▶ [Exercise prompt] Take the material below and reproduce, word for word, only the lines from the line with "Task: Go to the Transactions History tab" through the line with "Task: Enlarge the Income comparison widget".

--- START ---

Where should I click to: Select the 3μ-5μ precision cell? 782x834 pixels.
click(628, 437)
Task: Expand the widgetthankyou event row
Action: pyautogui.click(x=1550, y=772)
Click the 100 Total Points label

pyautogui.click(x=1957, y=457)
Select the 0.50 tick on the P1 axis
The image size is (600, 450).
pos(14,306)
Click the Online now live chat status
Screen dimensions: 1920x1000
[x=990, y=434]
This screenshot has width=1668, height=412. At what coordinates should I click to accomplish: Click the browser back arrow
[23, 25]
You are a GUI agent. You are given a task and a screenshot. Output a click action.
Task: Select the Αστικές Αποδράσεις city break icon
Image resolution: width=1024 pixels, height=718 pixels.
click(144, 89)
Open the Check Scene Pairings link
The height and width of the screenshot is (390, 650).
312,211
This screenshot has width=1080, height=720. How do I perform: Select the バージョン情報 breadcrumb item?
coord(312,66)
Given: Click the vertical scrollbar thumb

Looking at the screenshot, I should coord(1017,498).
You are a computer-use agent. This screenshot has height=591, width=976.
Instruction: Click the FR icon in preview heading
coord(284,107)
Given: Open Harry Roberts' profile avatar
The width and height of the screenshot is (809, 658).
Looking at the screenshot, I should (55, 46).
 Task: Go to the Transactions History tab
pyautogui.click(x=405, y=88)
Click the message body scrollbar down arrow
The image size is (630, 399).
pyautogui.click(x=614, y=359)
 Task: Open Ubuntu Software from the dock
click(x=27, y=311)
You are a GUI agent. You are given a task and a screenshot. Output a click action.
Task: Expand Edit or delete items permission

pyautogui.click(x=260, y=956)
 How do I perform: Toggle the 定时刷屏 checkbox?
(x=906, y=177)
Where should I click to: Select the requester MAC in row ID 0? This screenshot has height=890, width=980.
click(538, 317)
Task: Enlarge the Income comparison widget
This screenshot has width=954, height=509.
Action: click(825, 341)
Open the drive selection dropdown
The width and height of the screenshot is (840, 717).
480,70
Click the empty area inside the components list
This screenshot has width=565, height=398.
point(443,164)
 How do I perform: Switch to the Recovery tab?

--- END ---

▶ [Task response]
 Task: Go to the Transactions History tab
pyautogui.click(x=405, y=88)
Click the message body scrollbar down arrow
The image size is (630, 399).
pyautogui.click(x=614, y=359)
 Task: Open Ubuntu Software from the dock
click(x=27, y=311)
You are a GUI agent. You are given a task and a screenshot. Output a click action.
Task: Expand Edit or delete items permission

pyautogui.click(x=260, y=956)
 How do I perform: Toggle the 定时刷屏 checkbox?
(x=906, y=177)
Where should I click to: Select the requester MAC in row ID 0? This screenshot has height=890, width=980.
click(538, 317)
Task: Enlarge the Income comparison widget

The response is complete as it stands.